Dr. Adjoa Boateng, MD, MPH, agrees. “A blurring of unconscious bias and clinical acumen factors. Repeat evidence demonstrates that the concerns of Black peripartum patients are often overlooked, dismissed, or delayed. In this acute setting, the luxury of time is absent. The healthcare workforce in many institutions does not begin to mirror its patient population; this creates a chasm and a disconnect in care at all levels,” Dr. Boateng said.
Just like their white counterparts, Black women deserve to have healthy pregnancies and safe births. For someone to say that they “don’t see color” or that race isn’t a big issue anymore is downright absurd because it bleeds into every part of a person’s existence, including motherhood. For a pregnant woman’s life–and the life of her baby–to be put at risk because of the color of her skin is an injustice that the medical community needs to promptly address. Education, advocacy, addressing institutional bias, and letting Black women know that they can and should demand adequate care are just small steps to ensuring that they experience the same level of care and attention that non-Black women do.
We must all work harder to protect Black mothers. It’s time to stop thinking solely about ourselves.
Here’s how you can be an ally:
1. Support volunteer doula organizations
Doulas are an incredible support system for all women, but there are volunteer doula organizations all over the country who work to serve underserved communities who might need extra healthcare services throughout pregnancy.
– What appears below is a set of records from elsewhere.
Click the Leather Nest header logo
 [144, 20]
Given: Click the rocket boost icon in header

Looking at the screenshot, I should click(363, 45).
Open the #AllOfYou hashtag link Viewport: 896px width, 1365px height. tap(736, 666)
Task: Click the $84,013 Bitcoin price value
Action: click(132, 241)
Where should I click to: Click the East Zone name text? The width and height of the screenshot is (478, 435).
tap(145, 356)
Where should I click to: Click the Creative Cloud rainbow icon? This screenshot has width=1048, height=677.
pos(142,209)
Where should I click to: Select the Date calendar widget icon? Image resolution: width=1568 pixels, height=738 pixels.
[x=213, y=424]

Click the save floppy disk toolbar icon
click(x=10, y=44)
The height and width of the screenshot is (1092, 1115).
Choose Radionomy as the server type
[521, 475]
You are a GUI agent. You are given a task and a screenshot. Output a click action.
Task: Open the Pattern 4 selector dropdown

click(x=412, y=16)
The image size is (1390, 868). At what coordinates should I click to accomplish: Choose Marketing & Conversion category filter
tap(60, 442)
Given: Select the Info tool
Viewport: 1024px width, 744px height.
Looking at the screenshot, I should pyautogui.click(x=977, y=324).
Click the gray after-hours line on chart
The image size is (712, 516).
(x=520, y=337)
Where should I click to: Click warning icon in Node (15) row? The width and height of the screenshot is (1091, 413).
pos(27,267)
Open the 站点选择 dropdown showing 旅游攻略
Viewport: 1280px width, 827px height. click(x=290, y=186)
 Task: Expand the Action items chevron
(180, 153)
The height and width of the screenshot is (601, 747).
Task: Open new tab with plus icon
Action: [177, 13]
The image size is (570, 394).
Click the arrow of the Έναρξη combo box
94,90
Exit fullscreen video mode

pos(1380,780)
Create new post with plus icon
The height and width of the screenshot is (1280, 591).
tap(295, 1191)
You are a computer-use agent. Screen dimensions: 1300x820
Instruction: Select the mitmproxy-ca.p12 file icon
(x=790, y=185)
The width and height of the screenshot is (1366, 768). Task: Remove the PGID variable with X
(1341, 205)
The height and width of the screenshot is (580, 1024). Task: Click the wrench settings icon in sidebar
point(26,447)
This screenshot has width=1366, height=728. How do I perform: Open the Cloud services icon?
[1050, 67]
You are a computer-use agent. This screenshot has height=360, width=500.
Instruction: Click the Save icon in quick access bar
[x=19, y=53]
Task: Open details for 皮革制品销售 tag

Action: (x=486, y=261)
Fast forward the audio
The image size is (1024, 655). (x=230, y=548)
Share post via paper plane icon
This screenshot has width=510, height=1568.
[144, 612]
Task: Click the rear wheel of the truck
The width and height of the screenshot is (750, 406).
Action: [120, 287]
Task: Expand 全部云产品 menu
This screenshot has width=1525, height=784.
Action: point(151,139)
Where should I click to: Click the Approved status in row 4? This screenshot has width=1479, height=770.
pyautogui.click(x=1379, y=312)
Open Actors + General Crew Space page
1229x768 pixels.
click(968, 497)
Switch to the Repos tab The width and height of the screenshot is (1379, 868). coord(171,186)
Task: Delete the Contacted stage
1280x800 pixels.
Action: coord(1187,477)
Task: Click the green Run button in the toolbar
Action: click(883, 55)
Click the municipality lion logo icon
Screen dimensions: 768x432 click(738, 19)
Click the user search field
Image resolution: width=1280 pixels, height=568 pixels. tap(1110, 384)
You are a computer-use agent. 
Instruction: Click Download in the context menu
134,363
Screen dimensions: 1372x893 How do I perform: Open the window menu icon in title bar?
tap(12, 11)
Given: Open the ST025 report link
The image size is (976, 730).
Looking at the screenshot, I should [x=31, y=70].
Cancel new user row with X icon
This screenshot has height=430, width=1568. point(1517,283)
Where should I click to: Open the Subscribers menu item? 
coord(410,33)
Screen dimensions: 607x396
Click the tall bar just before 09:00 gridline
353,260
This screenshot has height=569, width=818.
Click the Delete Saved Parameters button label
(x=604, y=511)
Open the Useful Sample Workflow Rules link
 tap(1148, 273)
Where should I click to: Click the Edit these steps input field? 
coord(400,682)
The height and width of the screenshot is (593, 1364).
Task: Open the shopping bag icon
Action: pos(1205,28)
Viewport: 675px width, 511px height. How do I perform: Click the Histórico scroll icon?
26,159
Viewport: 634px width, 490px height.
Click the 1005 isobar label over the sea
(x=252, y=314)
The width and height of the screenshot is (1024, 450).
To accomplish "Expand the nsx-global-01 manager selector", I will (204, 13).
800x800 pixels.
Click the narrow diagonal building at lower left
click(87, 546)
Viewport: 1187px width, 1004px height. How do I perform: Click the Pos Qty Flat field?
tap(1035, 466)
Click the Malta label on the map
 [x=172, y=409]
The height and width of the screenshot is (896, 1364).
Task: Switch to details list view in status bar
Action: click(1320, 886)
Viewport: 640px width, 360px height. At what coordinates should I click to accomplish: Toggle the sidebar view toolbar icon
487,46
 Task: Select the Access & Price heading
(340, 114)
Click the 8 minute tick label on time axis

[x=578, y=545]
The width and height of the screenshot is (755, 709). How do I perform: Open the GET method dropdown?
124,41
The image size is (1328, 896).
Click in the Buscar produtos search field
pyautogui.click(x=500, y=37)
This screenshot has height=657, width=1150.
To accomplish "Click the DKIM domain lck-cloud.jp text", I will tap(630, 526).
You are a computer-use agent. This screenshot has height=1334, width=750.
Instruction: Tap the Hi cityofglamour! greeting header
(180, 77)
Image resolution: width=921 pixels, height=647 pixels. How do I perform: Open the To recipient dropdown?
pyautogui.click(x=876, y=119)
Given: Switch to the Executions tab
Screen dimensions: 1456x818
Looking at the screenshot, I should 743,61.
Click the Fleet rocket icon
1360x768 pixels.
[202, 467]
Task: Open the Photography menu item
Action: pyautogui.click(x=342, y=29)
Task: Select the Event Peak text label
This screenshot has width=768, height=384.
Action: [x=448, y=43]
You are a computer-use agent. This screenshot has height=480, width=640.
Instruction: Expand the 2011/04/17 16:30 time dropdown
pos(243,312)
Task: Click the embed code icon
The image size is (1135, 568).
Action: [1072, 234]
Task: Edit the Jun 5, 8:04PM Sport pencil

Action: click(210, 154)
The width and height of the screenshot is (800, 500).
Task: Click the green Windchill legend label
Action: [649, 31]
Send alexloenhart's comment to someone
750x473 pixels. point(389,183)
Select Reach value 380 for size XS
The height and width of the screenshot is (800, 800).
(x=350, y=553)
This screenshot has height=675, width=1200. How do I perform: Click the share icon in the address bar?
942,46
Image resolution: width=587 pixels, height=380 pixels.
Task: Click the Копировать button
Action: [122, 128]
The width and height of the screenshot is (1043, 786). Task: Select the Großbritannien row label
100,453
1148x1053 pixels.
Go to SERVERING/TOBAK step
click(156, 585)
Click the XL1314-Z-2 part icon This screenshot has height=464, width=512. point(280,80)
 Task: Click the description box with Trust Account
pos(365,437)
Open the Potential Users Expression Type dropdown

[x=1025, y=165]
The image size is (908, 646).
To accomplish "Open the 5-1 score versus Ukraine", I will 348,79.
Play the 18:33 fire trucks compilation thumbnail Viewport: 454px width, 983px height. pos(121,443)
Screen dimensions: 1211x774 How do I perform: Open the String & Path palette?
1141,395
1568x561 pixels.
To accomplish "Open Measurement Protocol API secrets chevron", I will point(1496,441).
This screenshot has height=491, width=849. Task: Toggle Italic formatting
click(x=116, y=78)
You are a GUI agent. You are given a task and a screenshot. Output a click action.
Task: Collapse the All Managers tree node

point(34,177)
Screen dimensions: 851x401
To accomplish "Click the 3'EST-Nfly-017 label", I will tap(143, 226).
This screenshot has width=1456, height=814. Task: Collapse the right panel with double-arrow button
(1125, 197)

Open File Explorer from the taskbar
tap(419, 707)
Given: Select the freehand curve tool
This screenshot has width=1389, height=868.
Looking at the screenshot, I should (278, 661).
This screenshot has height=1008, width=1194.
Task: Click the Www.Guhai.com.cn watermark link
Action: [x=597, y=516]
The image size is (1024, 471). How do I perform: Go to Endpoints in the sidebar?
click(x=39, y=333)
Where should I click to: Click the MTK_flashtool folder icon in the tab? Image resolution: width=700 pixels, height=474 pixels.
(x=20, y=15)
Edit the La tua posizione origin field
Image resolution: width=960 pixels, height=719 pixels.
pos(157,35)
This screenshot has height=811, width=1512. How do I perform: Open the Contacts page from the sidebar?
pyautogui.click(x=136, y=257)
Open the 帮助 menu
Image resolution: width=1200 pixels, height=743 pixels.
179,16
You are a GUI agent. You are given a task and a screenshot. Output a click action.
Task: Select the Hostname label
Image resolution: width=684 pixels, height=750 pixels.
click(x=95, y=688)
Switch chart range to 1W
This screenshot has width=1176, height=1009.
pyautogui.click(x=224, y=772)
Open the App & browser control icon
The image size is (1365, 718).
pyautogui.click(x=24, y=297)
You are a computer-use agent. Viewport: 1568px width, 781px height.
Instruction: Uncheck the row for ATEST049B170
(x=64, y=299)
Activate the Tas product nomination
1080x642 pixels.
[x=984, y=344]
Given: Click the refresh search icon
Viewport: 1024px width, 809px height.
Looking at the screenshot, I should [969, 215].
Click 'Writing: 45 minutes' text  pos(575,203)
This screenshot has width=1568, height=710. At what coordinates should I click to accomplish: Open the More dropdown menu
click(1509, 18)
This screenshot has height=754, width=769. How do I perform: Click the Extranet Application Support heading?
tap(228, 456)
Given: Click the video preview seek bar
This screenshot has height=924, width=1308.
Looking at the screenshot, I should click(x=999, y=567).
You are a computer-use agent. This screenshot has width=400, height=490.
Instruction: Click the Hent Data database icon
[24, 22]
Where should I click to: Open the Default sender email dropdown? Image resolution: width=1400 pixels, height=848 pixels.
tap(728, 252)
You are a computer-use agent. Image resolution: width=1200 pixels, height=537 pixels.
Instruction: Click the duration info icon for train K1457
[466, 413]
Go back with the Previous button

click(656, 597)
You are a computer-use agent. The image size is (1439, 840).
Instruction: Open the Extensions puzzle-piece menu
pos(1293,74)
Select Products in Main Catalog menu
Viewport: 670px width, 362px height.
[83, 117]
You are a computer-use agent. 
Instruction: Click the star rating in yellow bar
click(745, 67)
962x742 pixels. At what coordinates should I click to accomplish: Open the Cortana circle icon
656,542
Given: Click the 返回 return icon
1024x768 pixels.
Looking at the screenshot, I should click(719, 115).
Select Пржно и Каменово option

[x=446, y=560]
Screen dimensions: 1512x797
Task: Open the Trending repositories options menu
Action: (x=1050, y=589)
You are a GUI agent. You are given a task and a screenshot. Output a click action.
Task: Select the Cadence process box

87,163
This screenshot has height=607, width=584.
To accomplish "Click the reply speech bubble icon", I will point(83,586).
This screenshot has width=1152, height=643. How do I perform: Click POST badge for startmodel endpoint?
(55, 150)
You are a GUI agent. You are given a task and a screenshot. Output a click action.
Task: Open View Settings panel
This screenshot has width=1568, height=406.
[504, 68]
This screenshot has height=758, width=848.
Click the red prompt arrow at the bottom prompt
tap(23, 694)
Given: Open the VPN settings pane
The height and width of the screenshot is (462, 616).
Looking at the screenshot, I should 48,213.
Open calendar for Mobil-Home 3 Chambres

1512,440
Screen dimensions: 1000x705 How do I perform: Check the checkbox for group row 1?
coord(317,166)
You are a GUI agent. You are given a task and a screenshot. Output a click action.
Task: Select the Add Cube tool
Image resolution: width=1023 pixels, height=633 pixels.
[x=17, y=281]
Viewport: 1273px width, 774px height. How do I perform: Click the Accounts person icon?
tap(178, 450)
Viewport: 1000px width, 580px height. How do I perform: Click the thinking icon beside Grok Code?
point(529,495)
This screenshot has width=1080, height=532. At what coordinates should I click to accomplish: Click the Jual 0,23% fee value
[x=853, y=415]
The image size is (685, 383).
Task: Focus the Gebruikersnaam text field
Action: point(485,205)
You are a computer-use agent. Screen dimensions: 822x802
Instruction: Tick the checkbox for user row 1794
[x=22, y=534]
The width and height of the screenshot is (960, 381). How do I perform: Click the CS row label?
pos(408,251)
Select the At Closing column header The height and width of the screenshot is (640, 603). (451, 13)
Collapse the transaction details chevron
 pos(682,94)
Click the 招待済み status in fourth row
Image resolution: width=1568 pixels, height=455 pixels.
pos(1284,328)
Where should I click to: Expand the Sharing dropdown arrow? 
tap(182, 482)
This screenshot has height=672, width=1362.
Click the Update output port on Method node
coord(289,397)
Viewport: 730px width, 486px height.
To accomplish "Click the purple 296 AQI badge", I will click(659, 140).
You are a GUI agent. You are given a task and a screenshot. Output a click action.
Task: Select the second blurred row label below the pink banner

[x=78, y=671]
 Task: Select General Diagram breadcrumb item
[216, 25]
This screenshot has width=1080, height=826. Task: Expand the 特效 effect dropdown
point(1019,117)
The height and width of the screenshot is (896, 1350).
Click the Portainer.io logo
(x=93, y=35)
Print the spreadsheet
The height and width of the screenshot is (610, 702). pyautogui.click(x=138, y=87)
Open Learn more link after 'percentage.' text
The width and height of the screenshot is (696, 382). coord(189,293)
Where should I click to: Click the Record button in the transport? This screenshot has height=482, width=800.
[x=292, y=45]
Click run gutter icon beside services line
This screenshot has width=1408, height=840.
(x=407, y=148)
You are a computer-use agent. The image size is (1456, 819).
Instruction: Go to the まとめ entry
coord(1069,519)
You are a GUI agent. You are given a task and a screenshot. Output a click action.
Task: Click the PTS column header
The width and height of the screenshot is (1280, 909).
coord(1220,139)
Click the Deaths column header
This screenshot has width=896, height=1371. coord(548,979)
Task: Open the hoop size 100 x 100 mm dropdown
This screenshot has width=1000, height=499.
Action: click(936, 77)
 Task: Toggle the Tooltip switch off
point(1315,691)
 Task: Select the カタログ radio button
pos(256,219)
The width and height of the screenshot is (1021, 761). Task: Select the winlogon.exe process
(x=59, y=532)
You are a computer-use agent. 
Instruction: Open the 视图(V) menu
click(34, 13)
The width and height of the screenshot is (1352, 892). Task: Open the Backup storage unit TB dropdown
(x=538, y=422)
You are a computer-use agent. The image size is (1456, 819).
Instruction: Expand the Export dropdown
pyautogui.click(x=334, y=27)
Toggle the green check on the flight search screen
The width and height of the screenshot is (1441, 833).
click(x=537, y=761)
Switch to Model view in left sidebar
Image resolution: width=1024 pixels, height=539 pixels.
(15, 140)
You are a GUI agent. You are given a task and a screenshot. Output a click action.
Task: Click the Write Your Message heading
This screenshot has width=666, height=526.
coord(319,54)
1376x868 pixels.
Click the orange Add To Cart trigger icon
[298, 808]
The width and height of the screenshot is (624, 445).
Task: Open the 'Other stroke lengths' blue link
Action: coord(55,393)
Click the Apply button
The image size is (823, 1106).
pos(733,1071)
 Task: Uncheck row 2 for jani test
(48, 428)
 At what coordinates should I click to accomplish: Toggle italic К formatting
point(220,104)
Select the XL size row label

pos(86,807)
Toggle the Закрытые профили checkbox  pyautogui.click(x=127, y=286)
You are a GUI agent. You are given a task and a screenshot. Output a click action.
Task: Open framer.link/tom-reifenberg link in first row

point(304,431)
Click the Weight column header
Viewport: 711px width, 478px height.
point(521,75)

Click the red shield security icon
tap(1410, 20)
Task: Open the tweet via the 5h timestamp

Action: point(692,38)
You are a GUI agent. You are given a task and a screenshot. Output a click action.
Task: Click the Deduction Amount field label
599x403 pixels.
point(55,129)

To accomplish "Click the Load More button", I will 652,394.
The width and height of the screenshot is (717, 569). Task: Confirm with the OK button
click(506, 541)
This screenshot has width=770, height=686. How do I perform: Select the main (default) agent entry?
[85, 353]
Doulas provide both medical and emotional support during pregnancy and labor, and they’re especially helpful to make sure women get adequate healthcare services they deserve, regardless of race or socioeconomic status.
Support volunteer doula associations (the Chicago Volunteer Doulas is great if you’re in the Windy City!) by attending their events, donating, or simply spreading the word that this type of service exists!
2. Talk about birth justice with mom friends
This problem will persist without people talking about its importance and demanding a change. While your usual coffee talk with your BFFs is totally OK, make a note to bring up the importance of supporting mothers of all races in your circles. Talk about the statistics, what they mean, and solutions you can implement to make it better. Ask Women of Color for the support they need and how you can be there for them. We should be talking about this issue—that’s the only way it’ll ever get better.
3. Support organizations working for Black birth justice
Supporting organizations doesn’t always have to be in the form of money. Some organizations have local chapters that need volunteers or have events around the country to learn more about them. Don’t feel like you can’t support an organization just because it’s not in your budget. The simple act of following an organization on Instagram can help spread their visibility!
Here are some birth justice organizations we love:
1. The National Association to Advance Black Birth (The NAABB) advocates for both Black mothers and infants healthcare through research, advocacy, activism and policy change, educational programming, and more. They also work within the actual healthcare system with doulas, nurses, doctors, and midwives to equip them with the tools necessary to provide the appropriate support for Black women.
2. National Advocates for Pregnant Women (NAPW) focuses their support on all pregnant women, but they focus primarily on supporting pregnant Women of Color and low-income women. They provide free legal assistance to pregnant and parenting women, as well as create educational programs and outreach.
3. Sister Song is a reproductive justice collective for Women of Color. Based in the south, Sister Song is an organization working to promote reproductive justice for Women of Color through educational programs, outreach, and events.
4. Groundswell Birth Justice Fund is a community-based organized working to provide birth justice to all women regardless of age, race, and socioeconomic status. They focus on the importance of midwife care and work with other organizations to make obtaining the care of a midwife possible for all women.